In June 2010, Steve Jobs talked about the post-PC era
“When we were an agrarian nation, all cars were trucks. But as people moved more towards urban centers, people started to get into cars. I think PCs are going to be like trucks. Less people will need them. And this transformation is going to make some people uneasy… because the PC has taken us a long way. They were amazing. But it changes. Vested interests are going to change. And, I think we’ve embarked on that change. Is it the iPad? Who knows? Will it be next year or five years? … We like to talk about the post-PC era, but when it really starts to happen, it’s uncomfortable.”
Jobs knew it would be uncomfortable for his own Mac unit, as iPads started to cannibalize them, but he said it anyways.

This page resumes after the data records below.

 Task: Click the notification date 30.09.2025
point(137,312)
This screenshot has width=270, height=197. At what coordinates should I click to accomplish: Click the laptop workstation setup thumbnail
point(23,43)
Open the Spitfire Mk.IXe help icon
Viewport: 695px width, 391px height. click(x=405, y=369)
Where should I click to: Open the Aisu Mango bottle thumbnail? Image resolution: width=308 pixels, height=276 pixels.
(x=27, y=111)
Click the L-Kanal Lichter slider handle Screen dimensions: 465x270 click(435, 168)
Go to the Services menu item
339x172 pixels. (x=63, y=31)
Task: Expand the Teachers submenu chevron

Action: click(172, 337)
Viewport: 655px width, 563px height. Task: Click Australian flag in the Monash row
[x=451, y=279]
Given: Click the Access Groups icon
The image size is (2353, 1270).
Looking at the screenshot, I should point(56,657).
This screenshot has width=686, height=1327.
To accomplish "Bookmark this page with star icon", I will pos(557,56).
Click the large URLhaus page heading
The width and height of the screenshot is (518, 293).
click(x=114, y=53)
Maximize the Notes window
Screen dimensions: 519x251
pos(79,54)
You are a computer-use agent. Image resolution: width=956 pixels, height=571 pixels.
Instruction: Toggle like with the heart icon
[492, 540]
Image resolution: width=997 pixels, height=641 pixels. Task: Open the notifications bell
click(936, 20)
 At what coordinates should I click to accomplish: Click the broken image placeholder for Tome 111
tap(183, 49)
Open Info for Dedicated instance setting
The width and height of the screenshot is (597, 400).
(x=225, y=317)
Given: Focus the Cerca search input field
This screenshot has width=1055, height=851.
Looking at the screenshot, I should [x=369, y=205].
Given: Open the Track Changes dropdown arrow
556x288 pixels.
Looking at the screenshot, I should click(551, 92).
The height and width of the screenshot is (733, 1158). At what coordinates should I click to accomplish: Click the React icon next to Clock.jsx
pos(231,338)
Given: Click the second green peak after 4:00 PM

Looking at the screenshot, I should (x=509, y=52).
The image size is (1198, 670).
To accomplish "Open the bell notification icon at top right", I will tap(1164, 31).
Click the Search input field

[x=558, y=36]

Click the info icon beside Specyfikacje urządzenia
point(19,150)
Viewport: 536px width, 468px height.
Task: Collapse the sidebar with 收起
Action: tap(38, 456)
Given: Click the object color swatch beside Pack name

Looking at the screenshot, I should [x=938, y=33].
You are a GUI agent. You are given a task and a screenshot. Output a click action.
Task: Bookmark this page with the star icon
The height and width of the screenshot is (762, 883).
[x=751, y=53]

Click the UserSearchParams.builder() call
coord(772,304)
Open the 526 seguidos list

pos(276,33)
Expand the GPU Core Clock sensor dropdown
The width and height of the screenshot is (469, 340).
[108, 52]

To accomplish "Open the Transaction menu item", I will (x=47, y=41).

I have been waiting for an enterprise executive to step up and say something similar: We have entered the Post On-Premise Era.
But it is awfully tough
Look at Microsoft which has sunk billions into its Azure cloud. But look at the wimpy way it gets announced. Ed Bott at ZDNet has to highlight in bold You can no longer buy Office, Microsoft’s flagship product, on removable media.
Look at IBM which talks clouds in so much of its marketing. But look closer and there are proprietary data centers masquerading as “private clouds”
Look at SAP. Co CEO Bill McDermott said this about NetSuite 3 years ago “When Business by Design (SAP’s cloud offering) is coming at them like a 99-mile-an-hour fastball, let’s see how tough they are”. But even in 2012, cloud revenues were barely 2% of their total revenues.
Look at Oracle. I was pleased to see them take on Forrester’s recent report on Fusion. But look closer and you see the hedge of “co-existence” strategy with older Oracle apps.
As Steve Jobs said transitions are uncomfortable. But better if our big players step up and start talking about the post-on-premise era. Because Marc Benioff, Dave Duffield, Zach Nelson, Jeff Bezos are not about to stop talking about it.